(Dataset records)
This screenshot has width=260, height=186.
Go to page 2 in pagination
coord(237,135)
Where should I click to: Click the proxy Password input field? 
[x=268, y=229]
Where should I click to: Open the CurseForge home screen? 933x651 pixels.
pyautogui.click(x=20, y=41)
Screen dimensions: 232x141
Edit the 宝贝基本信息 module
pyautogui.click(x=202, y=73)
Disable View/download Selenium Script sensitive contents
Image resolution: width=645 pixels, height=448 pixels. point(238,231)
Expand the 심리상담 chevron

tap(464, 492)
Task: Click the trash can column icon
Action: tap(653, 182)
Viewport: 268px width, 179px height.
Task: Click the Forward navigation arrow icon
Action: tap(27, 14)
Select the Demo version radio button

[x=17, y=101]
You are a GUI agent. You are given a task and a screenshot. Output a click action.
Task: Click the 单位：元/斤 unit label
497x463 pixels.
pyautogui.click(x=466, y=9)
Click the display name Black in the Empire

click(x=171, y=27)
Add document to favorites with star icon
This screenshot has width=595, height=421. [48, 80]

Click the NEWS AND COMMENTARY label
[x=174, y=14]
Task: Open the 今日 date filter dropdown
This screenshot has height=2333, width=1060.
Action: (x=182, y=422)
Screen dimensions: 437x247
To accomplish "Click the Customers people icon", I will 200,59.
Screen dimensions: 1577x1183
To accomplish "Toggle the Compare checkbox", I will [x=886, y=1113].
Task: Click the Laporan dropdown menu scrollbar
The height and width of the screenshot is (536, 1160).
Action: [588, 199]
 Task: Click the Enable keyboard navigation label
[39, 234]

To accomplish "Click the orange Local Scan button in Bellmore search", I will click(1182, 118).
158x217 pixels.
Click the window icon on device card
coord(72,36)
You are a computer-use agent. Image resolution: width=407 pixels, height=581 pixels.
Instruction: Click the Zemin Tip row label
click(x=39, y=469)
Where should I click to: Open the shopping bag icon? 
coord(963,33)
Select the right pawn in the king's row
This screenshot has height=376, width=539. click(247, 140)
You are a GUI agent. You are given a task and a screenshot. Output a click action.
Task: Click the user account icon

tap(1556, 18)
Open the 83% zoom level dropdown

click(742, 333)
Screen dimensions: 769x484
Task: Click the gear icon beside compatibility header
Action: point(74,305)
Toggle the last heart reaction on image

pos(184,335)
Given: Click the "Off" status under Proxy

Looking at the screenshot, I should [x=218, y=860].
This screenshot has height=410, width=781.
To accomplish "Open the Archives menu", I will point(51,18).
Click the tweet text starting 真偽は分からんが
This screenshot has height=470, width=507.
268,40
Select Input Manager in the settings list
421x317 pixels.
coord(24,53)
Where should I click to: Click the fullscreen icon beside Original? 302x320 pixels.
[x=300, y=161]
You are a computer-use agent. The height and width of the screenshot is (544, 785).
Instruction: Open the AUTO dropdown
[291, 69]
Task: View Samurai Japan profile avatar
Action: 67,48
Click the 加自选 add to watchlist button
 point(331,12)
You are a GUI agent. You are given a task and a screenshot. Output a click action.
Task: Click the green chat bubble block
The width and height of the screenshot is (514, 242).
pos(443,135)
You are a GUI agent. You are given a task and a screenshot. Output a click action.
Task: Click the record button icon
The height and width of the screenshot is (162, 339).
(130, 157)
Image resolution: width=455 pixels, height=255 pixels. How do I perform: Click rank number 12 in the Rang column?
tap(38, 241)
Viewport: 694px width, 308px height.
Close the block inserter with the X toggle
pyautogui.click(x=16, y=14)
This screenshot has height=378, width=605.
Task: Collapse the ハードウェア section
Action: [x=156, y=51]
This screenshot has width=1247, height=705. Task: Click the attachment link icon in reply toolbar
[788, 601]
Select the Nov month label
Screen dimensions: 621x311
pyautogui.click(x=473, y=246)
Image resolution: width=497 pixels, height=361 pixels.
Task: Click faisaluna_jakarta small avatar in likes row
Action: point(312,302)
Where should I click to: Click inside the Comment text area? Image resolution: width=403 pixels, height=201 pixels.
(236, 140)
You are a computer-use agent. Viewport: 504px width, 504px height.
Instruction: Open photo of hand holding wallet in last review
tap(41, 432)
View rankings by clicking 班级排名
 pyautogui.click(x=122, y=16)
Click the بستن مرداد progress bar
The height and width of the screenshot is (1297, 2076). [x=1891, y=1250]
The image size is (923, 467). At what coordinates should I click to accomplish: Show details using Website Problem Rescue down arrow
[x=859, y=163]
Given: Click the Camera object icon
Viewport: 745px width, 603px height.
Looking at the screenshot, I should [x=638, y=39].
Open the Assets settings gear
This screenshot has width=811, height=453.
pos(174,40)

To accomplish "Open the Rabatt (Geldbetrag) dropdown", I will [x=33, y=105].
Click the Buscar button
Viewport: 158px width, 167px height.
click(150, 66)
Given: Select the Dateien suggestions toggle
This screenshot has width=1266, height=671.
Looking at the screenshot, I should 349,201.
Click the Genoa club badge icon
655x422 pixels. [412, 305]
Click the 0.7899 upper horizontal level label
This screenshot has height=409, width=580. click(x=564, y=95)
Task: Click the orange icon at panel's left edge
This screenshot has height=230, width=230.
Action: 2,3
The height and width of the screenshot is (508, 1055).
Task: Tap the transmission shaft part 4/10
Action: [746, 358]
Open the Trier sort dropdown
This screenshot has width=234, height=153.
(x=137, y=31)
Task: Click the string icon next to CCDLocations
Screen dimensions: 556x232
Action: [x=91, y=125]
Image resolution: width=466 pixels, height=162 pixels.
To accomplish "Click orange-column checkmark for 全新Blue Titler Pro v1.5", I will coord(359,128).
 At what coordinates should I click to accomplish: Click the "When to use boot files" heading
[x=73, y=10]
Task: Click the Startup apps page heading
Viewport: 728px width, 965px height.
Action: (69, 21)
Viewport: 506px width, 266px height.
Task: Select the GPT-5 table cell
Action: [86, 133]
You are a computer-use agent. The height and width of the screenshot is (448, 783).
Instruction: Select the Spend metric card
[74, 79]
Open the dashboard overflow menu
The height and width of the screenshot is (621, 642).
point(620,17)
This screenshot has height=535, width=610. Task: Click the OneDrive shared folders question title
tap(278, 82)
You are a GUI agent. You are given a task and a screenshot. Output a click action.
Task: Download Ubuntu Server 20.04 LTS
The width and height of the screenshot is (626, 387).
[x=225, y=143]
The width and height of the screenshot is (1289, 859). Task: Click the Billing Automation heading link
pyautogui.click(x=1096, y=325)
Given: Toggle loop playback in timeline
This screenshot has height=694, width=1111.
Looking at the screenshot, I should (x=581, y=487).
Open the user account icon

# [WORK INSTRUCTION]
Repeat word for word each line from the one with "The width and height of the screenshot is (1289, 859)." to the end of the records above, inclusive.

# [ANSWER SECTION]
The width and height of the screenshot is (1289, 859). Task: Click the Billing Automation heading link
pyautogui.click(x=1096, y=325)
Given: Toggle loop playback in timeline
This screenshot has height=694, width=1111.
Looking at the screenshot, I should (x=581, y=487).
Open the user account icon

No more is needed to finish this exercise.